** Opening RECORDS PROVIDED block **

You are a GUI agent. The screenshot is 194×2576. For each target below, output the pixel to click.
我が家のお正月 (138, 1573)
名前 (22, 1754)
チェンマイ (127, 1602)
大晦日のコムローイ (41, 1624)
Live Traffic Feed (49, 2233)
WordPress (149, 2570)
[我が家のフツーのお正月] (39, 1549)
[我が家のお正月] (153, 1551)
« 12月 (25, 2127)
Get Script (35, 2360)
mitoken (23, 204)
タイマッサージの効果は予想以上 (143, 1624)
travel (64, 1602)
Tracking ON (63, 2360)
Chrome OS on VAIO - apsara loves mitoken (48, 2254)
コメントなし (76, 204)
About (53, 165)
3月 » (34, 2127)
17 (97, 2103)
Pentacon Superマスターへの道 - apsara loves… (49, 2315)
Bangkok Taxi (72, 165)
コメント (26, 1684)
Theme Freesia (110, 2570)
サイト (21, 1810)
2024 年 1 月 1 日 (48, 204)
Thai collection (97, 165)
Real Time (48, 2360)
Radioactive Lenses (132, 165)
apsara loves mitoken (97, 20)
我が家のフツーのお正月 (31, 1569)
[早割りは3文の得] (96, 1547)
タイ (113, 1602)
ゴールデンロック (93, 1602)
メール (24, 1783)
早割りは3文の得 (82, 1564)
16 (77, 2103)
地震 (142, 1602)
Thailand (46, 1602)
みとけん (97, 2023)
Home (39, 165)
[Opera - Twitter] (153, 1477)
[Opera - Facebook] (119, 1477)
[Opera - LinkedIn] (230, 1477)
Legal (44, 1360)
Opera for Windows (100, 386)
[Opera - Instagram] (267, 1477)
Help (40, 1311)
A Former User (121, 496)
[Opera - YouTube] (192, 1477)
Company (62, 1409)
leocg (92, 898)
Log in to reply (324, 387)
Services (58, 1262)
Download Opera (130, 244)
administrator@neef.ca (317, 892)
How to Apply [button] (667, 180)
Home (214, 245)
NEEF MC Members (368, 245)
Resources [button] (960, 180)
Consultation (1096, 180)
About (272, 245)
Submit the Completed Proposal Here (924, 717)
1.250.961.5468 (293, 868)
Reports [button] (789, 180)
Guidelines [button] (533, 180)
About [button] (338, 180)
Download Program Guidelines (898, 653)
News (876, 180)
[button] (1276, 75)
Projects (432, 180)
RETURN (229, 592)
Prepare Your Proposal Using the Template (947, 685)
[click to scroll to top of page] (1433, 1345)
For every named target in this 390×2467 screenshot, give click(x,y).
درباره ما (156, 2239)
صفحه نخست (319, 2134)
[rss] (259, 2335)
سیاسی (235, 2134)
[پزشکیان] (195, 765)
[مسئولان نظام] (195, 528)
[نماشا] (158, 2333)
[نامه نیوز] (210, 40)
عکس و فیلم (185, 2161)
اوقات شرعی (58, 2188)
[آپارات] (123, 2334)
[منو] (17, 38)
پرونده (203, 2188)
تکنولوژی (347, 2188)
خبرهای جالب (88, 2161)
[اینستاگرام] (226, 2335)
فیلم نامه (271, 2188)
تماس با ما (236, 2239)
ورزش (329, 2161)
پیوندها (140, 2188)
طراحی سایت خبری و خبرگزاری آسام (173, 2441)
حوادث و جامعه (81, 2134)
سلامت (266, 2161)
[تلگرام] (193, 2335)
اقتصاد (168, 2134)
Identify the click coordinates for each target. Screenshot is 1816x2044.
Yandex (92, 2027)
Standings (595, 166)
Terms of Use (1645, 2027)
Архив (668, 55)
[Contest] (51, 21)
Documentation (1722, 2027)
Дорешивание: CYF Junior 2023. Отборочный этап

** Closing RECORDS PROVIDED block **

_TASK TO CARRY OUT_
Once you have read the records, repeat them all exactly.

_TASK SOLUTION_
You are a GUI agent. The screenshot is 194×2576. For each target below, output the pixel to click.
我が家のお正月 (138, 1573)
名前 (22, 1754)
チェンマイ (127, 1602)
大晦日のコムローイ (41, 1624)
Live Traffic Feed (49, 2233)
WordPress (149, 2570)
[我が家のフツーのお正月] (39, 1549)
[我が家のお正月] (153, 1551)
« 12月 (25, 2127)
Get Script (35, 2360)
mitoken (23, 204)
タイマッサージの効果は予想以上 (143, 1624)
travel (64, 1602)
Tracking ON (63, 2360)
Chrome OS on VAIO - apsara loves mitoken (48, 2254)
コメントなし (76, 204)
About (53, 165)
3月 » (34, 2127)
17 (97, 2103)
Pentacon Superマスターへの道 - apsara loves… (49, 2315)
Bangkok Taxi (72, 165)
コメント (26, 1684)
Theme Freesia (110, 2570)
サイト (21, 1810)
2024 年 1 月 1 日 (48, 204)
Thai collection (97, 165)
Real Time (48, 2360)
Radioactive Lenses (132, 165)
apsara loves mitoken (97, 20)
我が家のフツーのお正月 (31, 1569)
[早割りは3文の得] (96, 1547)
タイ (113, 1602)
ゴールデンロック (93, 1602)
メール (24, 1783)
早割りは3文の得 (82, 1564)
16 (77, 2103)
地震 (142, 1602)
Thailand (46, 1602)
みとけん (97, 2023)
Home (39, 165)
[Opera - Twitter] (153, 1477)
[Opera - Facebook] (119, 1477)
[Opera - LinkedIn] (230, 1477)
Legal (44, 1360)
Opera for Windows (100, 386)
[Opera - Instagram] (267, 1477)
Help (40, 1311)
A Former User (121, 496)
[Opera - YouTube] (192, 1477)
Company (62, 1409)
leocg (92, 898)
Log in to reply (324, 387)
Services (58, 1262)
Download Opera (130, 244)
administrator@neef.ca (317, 892)
How to Apply [button] (667, 180)
Home (214, 245)
NEEF MC Members (368, 245)
Resources [button] (960, 180)
Consultation (1096, 180)
About (272, 245)
Submit the Completed Proposal Here (924, 717)
1.250.961.5468 (293, 868)
Reports [button] (789, 180)
Guidelines [button] (533, 180)
About [button] (338, 180)
Download Program Guidelines (898, 653)
News (876, 180)
[button] (1276, 75)
Projects (432, 180)
RETURN (229, 592)
Prepare Your Proposal Using the Template (947, 685)
[click to scroll to top of page] (1433, 1345)
For every named target in this 390×2467 screenshot, give click(x,y).
درباره ما (156, 2239)
صفحه نخست (319, 2134)
[rss] (259, 2335)
سیاسی (235, 2134)
[پزشکیان] (195, 765)
[مسئولان نظام] (195, 528)
[نماشا] (158, 2333)
[نامه نیوز] (210, 40)
عکس و فیلم (185, 2161)
اوقات شرعی (58, 2188)
[آپارات] (123, 2334)
[منو] (17, 38)
پرونده (203, 2188)
تکنولوژی (347, 2188)
خبرهای جالب (88, 2161)
[اینستاگرام] (226, 2335)
فیلم نامه (271, 2188)
تماس با ما (236, 2239)
ورزش (329, 2161)
پیوندها (140, 2188)
طراحی سایت خبری و خبرگزاری آسام (173, 2441)
حوادث و جامعه (81, 2134)
سلامت (266, 2161)
[تلگرام] (193, 2335)
اقتصاد (168, 2134)
Identify the click coordinates for each target. Screenshot is 1816x2044.
Yandex (92, 2027)
Standings (595, 166)
Terms of Use (1645, 2027)
Архив (668, 55)
[Contest] (51, 21)
Documentation (1722, 2027)
Дорешивание: CYF Junior 2023. Отборочный этап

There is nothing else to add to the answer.